- **TASK REQUIREMENTS**
Exact reproduction is required for the lines below starting at the line with "select a category (46, 521)" and ending at the line with "Mai (550, 656)", both included. No other lines, and no pictures.

- **DATA SUPPLIED**
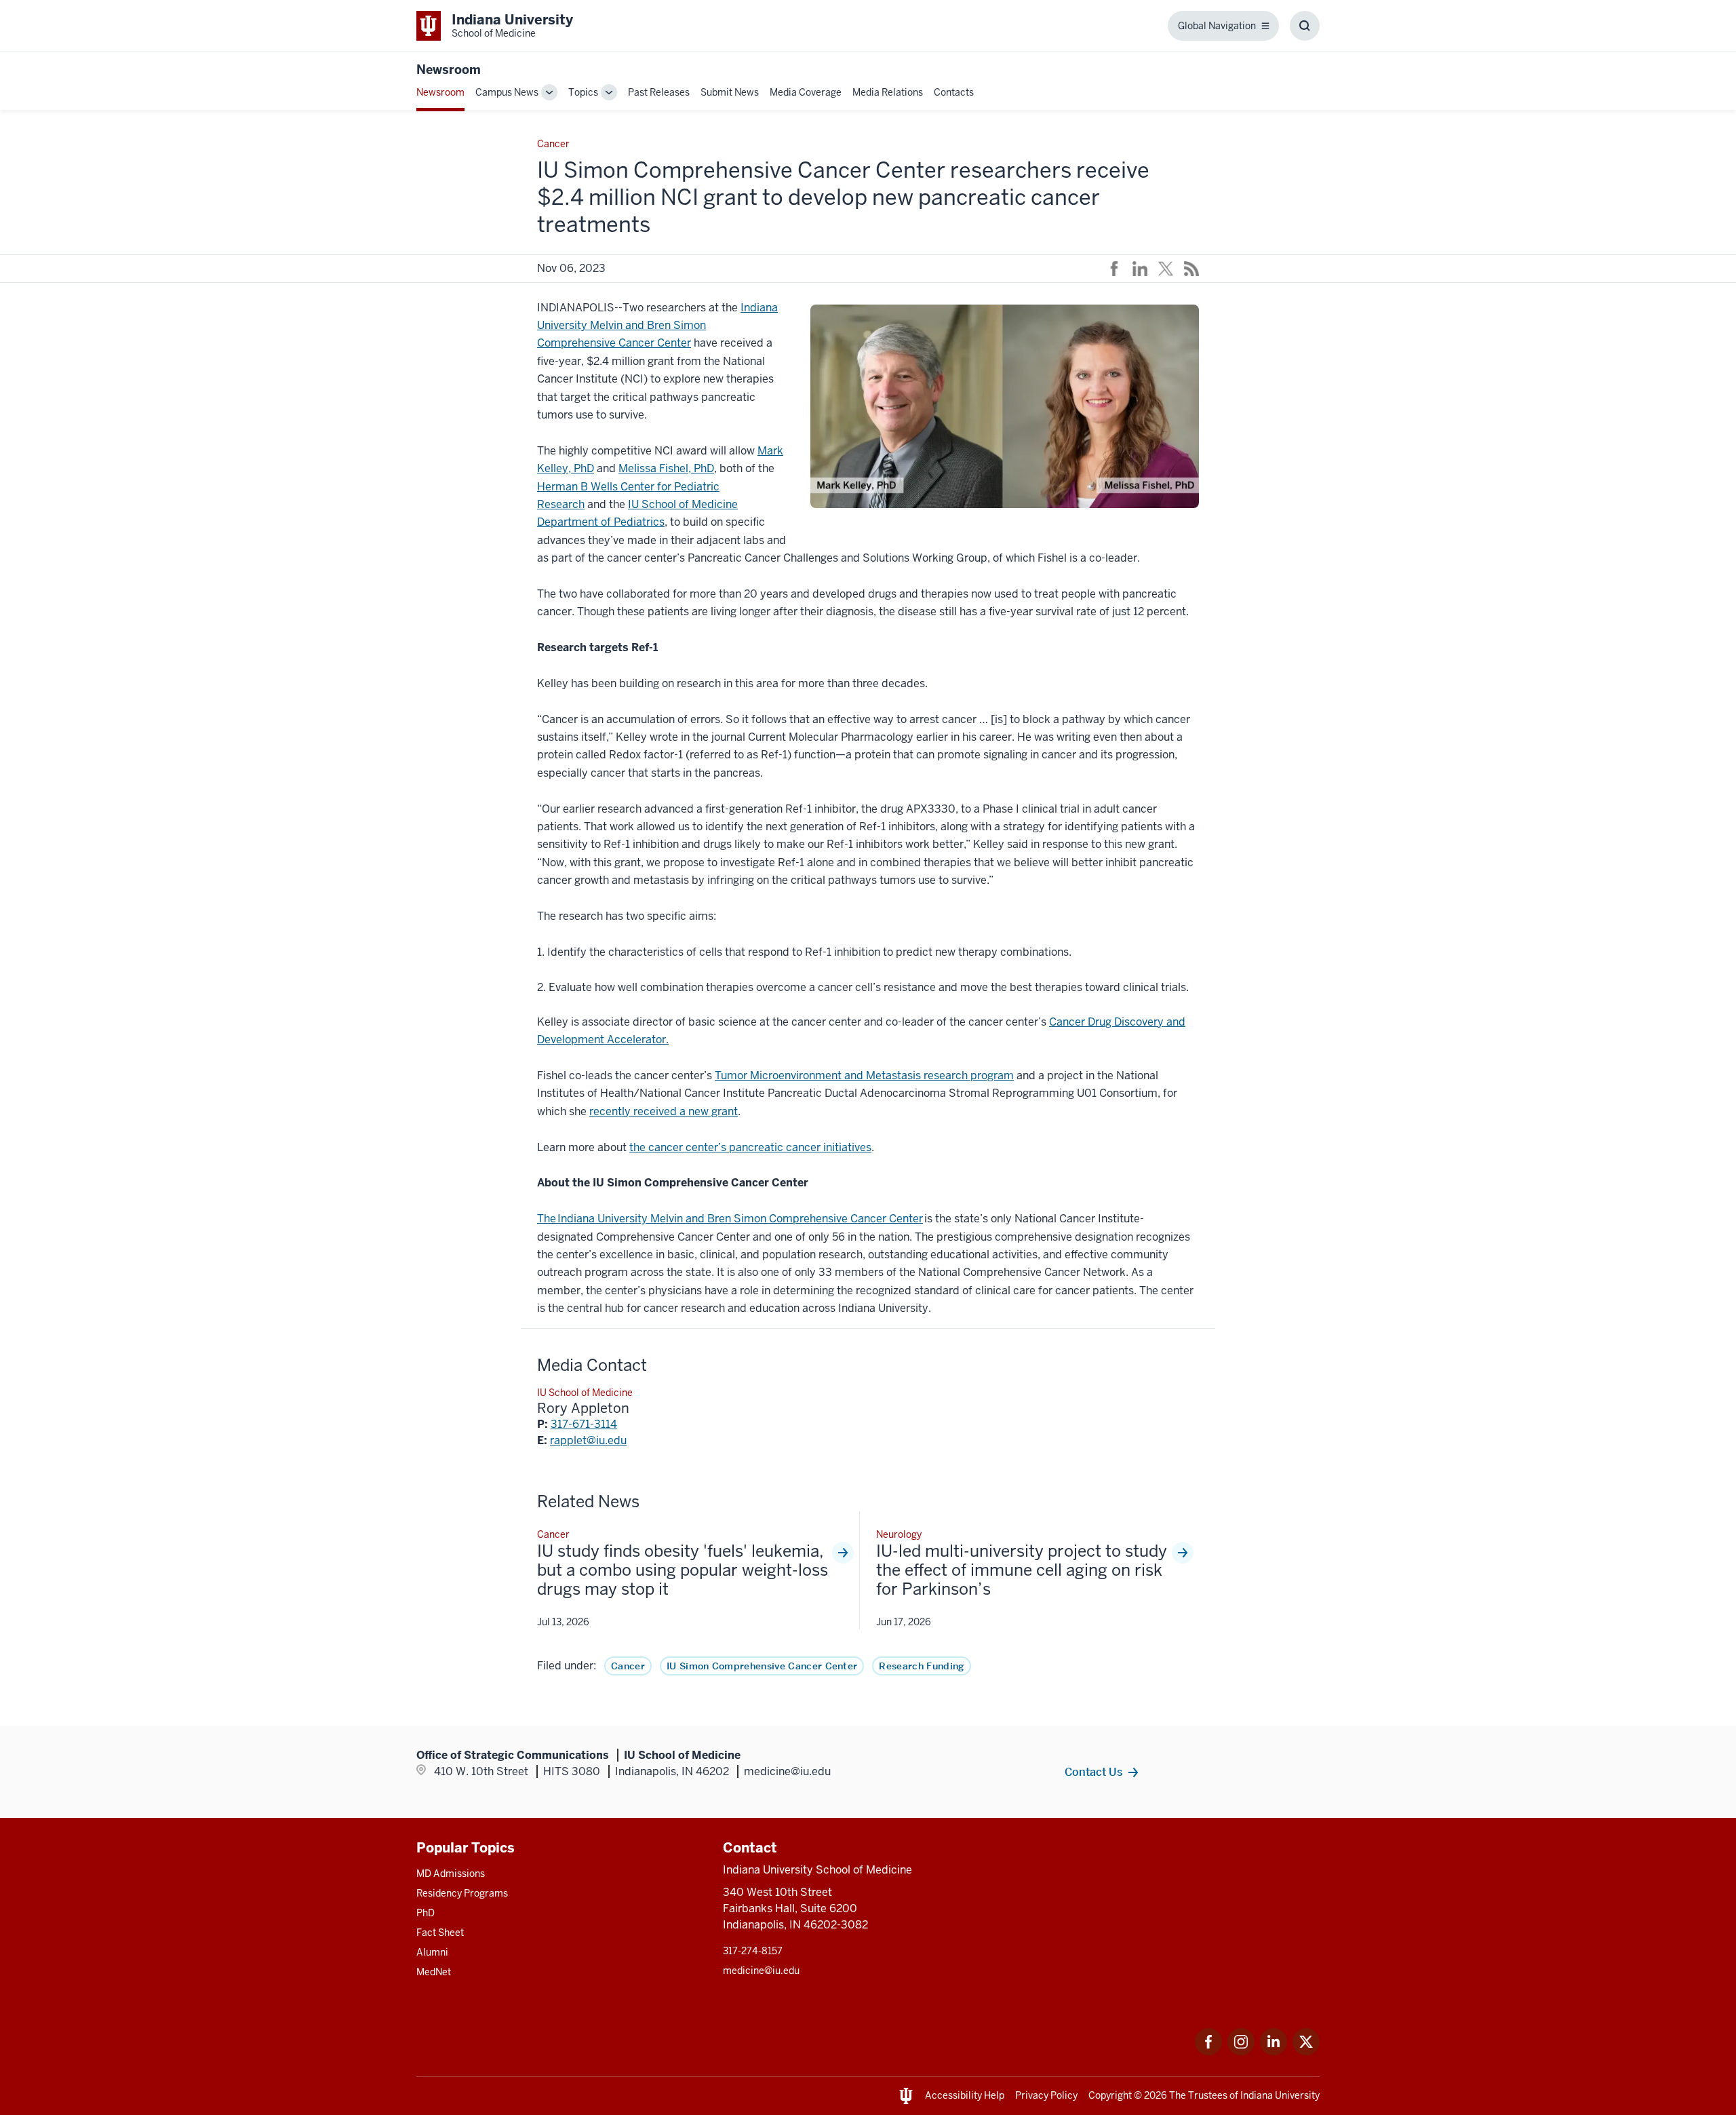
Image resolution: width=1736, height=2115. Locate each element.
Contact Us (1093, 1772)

...

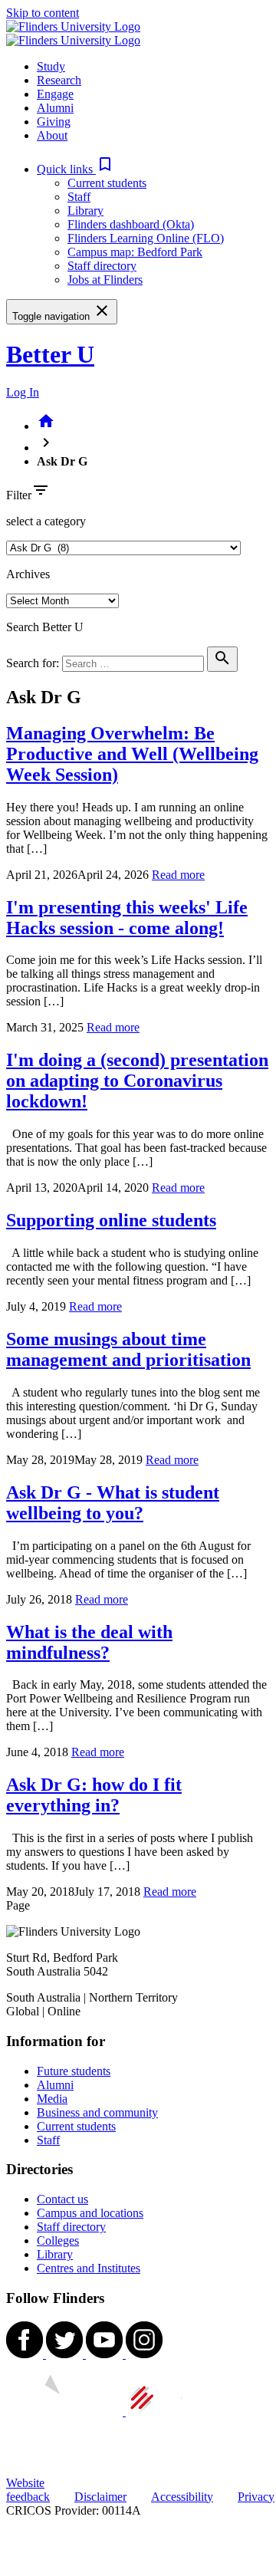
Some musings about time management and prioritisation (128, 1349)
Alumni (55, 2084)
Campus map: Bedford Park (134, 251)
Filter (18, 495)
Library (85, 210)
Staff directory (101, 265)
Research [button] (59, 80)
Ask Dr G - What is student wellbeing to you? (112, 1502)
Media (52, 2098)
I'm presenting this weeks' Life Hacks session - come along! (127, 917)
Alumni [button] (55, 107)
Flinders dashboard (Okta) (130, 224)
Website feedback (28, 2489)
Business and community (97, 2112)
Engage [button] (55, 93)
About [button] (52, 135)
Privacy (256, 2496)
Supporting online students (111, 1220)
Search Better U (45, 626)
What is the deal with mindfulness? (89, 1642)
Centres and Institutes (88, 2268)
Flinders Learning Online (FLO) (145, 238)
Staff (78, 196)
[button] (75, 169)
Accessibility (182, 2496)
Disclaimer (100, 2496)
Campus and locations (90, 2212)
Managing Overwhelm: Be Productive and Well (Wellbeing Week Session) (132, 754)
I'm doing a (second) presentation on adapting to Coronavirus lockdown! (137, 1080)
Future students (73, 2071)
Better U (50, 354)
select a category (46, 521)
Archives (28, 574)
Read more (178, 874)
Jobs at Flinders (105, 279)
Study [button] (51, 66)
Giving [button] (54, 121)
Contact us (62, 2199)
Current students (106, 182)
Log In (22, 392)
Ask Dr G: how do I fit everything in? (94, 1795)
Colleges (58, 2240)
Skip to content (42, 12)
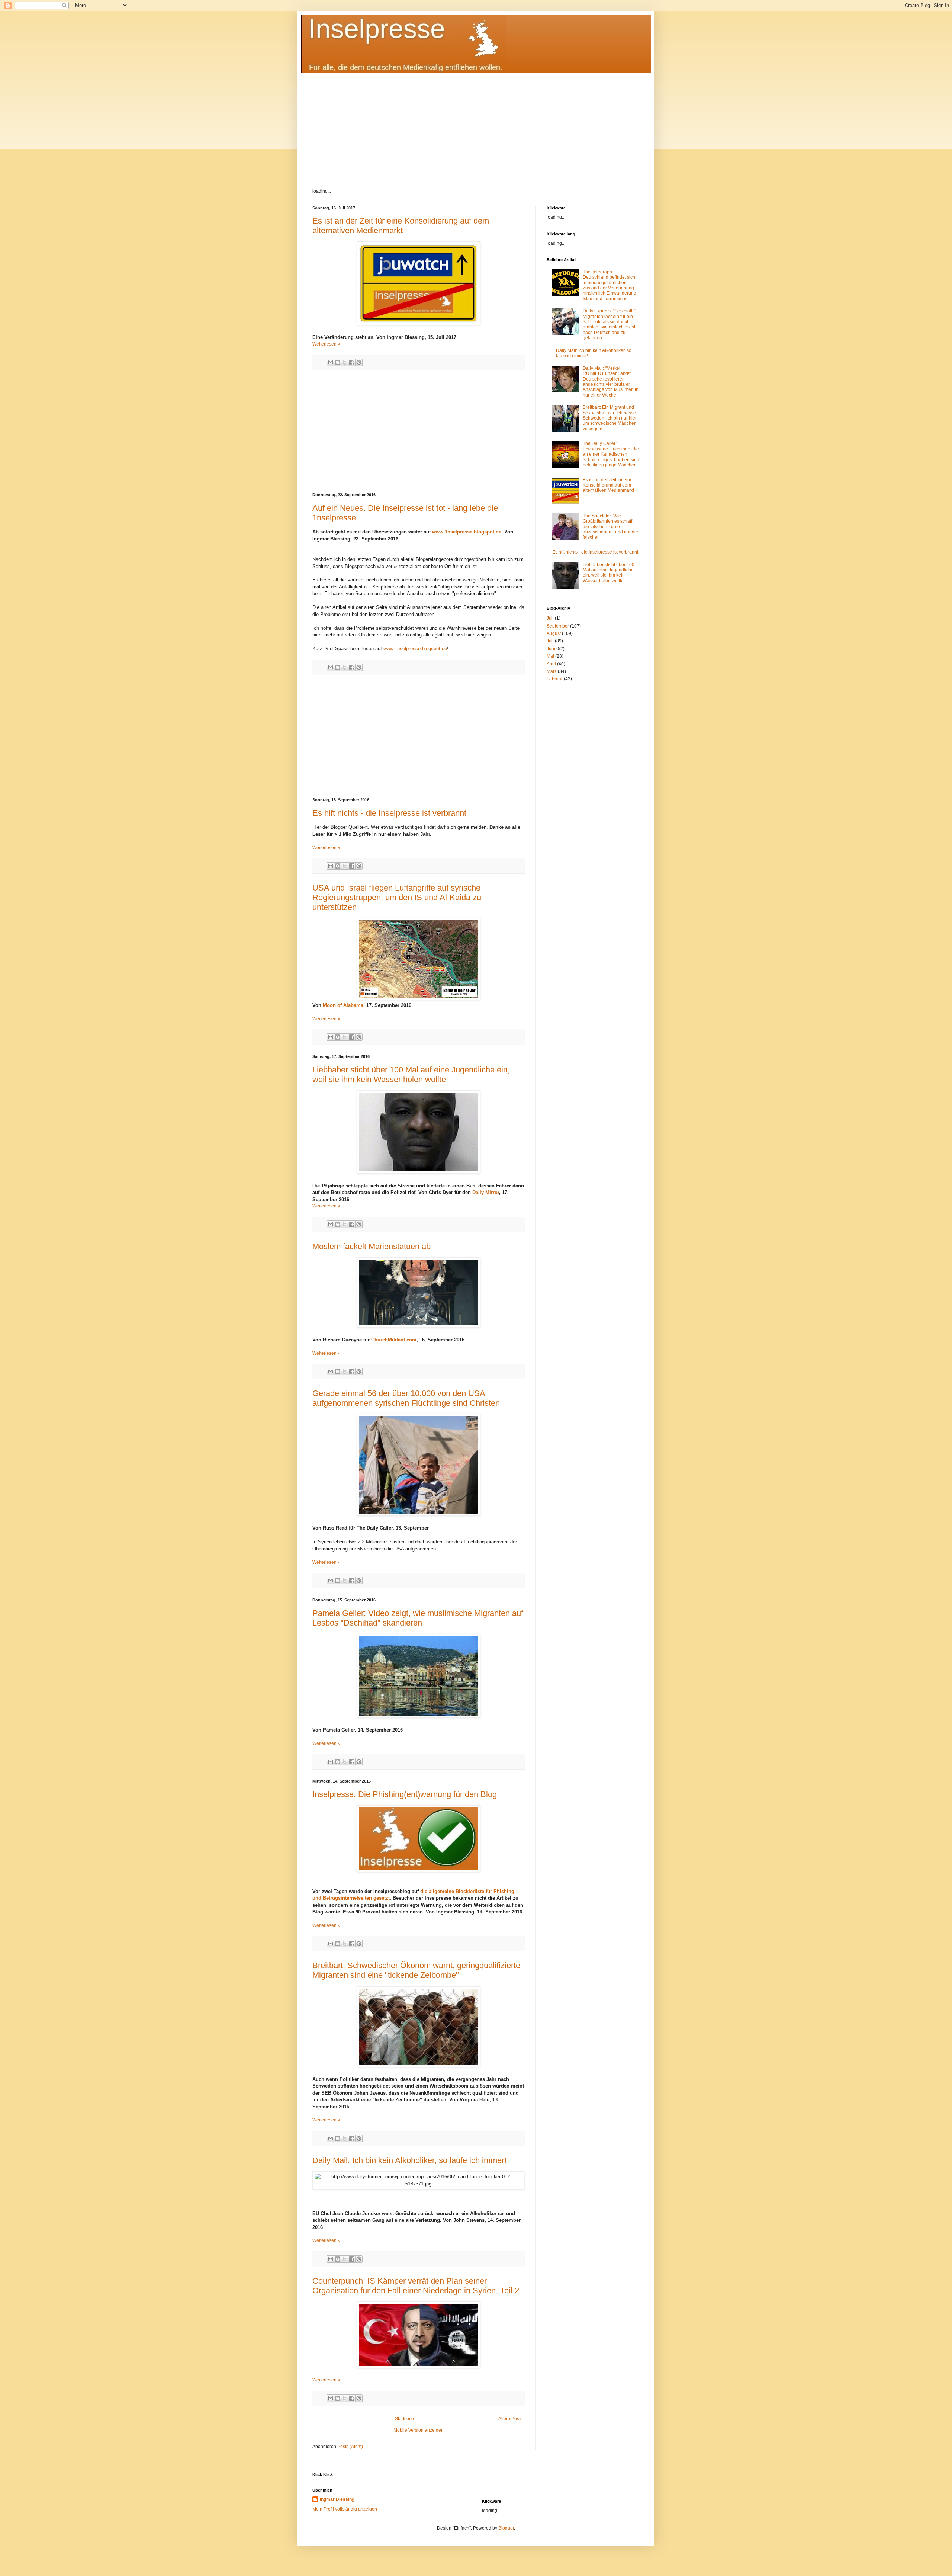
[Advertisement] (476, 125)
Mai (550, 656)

--

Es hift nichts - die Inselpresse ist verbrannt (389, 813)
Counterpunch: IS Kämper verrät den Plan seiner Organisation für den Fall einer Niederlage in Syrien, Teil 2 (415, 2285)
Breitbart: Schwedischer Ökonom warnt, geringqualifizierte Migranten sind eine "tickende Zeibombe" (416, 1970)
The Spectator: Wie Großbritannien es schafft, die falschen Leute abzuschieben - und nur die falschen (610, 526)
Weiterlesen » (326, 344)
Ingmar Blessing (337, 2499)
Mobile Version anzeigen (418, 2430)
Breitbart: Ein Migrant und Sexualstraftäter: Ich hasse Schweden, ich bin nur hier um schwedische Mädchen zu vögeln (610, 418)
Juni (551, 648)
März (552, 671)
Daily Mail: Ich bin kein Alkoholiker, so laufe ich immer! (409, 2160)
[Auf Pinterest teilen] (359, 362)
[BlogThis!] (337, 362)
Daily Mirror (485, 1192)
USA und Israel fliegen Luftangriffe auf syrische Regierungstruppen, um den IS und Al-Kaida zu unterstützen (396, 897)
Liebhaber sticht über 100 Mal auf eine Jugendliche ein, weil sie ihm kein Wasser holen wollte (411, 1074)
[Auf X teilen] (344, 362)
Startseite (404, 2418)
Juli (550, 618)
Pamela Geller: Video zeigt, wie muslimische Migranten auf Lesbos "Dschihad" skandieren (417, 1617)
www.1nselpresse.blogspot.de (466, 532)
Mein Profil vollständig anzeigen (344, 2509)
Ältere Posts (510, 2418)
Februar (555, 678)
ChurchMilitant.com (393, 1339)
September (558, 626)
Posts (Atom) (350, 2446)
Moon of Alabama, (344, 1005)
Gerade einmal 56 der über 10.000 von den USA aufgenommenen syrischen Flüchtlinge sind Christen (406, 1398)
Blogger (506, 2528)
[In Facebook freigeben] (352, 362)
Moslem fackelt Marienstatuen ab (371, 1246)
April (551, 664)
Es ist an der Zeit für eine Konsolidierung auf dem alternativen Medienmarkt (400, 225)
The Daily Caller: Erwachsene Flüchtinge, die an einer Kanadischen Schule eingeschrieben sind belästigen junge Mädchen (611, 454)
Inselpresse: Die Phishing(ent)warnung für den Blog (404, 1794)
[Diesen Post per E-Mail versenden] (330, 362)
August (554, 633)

- **ANSWER SECTION**
select a category (46, 521)
Archives (28, 574)
Read more (178, 874)
Jobs at Flinders (105, 279)
Study [button] (51, 66)
Giving [button] (54, 121)
Contact us (62, 2199)
Current students (106, 182)
Log In (22, 392)
Ask Dr G: how do I fit everything in? (94, 1795)
Colleges (58, 2240)
Skip to content (42, 12)
[Advertisement] (476, 125)
Mai (550, 656)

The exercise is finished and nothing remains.